### TASK REQUIREMENTS
Copy out the material below word for word, from its first line up to and including the line that contains "click(345, 116)".

### PROVIDED DATA
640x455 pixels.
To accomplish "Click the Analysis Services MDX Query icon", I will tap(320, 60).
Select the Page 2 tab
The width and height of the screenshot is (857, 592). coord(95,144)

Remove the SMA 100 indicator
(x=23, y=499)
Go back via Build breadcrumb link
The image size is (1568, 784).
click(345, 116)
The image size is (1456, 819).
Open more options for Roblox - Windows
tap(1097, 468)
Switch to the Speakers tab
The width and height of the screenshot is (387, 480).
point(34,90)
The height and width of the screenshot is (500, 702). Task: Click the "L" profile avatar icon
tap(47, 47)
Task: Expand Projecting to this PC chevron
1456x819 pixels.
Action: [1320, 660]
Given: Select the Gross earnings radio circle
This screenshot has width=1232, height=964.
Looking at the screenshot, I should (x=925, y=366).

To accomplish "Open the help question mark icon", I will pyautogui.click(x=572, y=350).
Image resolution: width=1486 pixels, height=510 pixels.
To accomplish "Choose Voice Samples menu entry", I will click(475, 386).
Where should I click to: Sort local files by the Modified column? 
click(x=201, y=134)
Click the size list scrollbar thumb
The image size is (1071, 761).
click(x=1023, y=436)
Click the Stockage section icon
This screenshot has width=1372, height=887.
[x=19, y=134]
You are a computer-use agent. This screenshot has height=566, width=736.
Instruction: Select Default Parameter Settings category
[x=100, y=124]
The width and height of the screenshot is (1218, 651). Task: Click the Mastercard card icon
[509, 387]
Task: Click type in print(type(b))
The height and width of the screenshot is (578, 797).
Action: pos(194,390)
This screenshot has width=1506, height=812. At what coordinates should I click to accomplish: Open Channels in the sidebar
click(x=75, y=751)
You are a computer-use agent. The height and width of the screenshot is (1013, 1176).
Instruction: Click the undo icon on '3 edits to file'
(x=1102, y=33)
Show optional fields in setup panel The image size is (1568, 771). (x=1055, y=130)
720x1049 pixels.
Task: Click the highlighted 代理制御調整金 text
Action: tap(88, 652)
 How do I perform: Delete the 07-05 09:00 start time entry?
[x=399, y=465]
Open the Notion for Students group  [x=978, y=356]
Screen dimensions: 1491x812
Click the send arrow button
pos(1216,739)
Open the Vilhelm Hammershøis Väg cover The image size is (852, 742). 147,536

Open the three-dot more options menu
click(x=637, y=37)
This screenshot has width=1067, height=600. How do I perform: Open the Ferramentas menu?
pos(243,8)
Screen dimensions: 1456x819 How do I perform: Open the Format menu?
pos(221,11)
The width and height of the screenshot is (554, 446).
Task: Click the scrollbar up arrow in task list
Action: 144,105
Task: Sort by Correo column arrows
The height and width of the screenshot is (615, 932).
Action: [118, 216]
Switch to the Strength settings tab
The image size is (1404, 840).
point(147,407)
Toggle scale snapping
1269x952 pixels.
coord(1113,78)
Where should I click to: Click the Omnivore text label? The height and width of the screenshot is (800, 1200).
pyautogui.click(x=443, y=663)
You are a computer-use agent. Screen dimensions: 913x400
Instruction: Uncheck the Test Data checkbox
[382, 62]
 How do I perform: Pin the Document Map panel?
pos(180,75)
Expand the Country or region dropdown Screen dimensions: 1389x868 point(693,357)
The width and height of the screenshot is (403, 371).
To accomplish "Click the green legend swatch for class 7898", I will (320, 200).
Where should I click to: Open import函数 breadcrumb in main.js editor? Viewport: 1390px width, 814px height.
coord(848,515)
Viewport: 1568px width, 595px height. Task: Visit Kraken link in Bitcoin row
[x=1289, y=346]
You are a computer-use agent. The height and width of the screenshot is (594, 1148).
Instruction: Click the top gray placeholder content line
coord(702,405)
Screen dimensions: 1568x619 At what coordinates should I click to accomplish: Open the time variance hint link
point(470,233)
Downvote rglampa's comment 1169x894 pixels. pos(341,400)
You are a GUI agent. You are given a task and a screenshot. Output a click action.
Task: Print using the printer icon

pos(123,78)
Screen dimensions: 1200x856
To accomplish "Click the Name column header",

### ANSWER TO THE EXERCISE
640x455 pixels.
To accomplish "Click the Analysis Services MDX Query icon", I will tap(320, 60).
Select the Page 2 tab
The width and height of the screenshot is (857, 592). coord(95,144)

Remove the SMA 100 indicator
(x=23, y=499)
Go back via Build breadcrumb link
The image size is (1568, 784).
click(345, 116)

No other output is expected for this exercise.